• Stored items:
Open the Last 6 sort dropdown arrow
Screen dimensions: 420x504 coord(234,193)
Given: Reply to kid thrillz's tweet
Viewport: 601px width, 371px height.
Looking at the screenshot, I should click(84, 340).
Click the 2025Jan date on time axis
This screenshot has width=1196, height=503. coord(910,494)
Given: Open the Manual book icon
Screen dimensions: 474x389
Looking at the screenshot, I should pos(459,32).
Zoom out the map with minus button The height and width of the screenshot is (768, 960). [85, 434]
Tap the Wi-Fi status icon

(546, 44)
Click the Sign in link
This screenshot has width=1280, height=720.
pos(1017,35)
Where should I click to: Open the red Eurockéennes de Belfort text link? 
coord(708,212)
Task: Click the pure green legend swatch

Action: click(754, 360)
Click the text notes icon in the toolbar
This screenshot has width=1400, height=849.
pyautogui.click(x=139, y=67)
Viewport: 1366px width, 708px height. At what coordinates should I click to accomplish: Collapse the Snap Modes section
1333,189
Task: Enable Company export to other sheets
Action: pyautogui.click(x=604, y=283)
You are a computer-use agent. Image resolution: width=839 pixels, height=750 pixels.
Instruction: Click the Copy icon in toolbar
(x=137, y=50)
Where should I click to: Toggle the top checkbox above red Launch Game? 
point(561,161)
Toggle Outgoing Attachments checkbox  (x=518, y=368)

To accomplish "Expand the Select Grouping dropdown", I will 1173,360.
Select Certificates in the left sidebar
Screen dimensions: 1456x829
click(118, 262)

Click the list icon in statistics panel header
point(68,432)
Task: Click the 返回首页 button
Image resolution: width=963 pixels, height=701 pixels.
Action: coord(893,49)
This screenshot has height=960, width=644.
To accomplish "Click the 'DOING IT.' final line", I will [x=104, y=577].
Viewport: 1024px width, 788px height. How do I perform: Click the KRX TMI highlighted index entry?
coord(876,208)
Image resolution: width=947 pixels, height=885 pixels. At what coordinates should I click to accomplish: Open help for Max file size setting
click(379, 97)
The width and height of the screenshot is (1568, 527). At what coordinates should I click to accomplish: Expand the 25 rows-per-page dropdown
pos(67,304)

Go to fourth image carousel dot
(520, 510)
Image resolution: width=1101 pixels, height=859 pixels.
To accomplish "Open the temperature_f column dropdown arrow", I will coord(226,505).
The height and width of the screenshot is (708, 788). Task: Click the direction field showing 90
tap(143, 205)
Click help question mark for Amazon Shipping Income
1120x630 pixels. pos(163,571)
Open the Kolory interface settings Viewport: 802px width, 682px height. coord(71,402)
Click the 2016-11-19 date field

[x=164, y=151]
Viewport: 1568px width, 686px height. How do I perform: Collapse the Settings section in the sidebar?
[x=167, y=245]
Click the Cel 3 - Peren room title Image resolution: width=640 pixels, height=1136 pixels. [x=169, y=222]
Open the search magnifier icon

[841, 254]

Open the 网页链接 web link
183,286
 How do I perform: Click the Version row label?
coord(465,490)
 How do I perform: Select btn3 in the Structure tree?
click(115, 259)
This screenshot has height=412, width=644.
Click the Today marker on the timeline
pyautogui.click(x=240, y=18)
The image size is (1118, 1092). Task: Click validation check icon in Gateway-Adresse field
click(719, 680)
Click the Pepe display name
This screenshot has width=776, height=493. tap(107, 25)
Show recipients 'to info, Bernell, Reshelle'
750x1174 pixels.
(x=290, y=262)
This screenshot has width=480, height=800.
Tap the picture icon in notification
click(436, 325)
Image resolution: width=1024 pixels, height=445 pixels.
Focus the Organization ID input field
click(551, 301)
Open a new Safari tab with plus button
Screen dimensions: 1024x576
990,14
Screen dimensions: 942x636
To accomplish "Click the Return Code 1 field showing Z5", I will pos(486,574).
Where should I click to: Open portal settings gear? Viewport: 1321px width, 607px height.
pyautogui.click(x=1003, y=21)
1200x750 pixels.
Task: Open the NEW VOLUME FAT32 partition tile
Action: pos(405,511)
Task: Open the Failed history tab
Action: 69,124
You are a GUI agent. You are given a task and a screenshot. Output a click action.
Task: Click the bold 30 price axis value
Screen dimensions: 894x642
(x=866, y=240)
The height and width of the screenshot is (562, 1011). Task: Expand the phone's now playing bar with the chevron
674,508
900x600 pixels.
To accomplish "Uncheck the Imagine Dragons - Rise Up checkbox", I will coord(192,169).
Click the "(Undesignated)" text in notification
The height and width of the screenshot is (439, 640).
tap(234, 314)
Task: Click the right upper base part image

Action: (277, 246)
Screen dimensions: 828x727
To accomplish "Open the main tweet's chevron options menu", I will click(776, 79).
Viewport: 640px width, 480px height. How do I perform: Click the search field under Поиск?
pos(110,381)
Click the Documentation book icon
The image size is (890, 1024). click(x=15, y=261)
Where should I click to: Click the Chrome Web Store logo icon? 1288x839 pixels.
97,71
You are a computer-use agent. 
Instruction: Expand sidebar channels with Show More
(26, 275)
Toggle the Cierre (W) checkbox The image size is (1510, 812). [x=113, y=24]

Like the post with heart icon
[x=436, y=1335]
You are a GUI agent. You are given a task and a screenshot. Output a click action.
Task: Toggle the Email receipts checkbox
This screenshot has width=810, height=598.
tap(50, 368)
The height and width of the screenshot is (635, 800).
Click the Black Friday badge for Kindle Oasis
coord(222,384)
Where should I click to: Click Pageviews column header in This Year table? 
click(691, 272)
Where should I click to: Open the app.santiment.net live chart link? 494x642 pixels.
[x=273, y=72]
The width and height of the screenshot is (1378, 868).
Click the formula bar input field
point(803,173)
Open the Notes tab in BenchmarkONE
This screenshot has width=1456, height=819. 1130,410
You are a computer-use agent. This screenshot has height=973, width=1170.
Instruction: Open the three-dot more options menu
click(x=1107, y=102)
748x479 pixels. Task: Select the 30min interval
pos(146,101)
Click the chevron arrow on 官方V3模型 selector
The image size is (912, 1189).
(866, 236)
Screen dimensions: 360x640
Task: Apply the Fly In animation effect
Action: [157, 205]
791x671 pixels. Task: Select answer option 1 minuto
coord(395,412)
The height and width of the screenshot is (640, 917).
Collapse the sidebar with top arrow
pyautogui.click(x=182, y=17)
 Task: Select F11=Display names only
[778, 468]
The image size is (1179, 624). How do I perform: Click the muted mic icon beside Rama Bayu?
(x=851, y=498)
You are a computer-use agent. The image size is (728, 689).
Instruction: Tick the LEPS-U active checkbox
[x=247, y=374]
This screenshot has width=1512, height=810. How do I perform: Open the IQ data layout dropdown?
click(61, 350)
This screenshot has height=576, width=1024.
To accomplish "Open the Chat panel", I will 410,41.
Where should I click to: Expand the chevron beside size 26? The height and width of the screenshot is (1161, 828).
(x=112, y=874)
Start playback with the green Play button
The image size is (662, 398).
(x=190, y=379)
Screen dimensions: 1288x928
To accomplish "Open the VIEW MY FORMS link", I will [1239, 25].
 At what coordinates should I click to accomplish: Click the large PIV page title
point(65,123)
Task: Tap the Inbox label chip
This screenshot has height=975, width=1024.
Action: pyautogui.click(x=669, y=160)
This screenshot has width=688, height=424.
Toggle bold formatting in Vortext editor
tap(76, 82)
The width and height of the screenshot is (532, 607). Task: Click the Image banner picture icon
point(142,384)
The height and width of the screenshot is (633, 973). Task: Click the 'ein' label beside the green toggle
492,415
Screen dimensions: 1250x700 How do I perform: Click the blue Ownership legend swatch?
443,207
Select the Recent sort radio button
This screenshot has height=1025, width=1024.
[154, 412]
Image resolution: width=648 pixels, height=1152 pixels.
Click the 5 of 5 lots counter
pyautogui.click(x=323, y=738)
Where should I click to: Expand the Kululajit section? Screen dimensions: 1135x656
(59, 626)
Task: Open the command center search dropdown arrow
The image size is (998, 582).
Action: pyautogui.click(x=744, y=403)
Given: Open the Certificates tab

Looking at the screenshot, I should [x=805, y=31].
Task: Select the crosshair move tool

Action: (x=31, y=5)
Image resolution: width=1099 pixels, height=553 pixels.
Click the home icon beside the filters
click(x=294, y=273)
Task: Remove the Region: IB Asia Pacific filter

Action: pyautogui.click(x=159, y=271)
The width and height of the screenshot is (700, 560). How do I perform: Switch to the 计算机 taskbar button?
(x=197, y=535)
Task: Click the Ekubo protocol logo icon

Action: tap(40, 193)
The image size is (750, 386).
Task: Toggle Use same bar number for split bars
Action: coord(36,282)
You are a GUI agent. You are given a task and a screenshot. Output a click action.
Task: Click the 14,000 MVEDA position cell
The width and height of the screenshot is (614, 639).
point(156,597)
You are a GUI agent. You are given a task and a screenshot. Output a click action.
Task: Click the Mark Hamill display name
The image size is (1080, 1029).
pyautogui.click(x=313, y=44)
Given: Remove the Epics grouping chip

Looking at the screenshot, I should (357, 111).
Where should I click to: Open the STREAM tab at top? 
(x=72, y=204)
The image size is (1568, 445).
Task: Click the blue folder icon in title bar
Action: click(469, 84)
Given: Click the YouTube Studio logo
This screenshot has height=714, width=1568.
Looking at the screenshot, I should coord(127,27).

• What you should do: Filter the entries above down to the lines containing the word "tweet".

• Written reply:
Given: Reply to kid thrillz's tweet
To accomplish "Open the main tweet's chevron options menu", I will click(776, 79).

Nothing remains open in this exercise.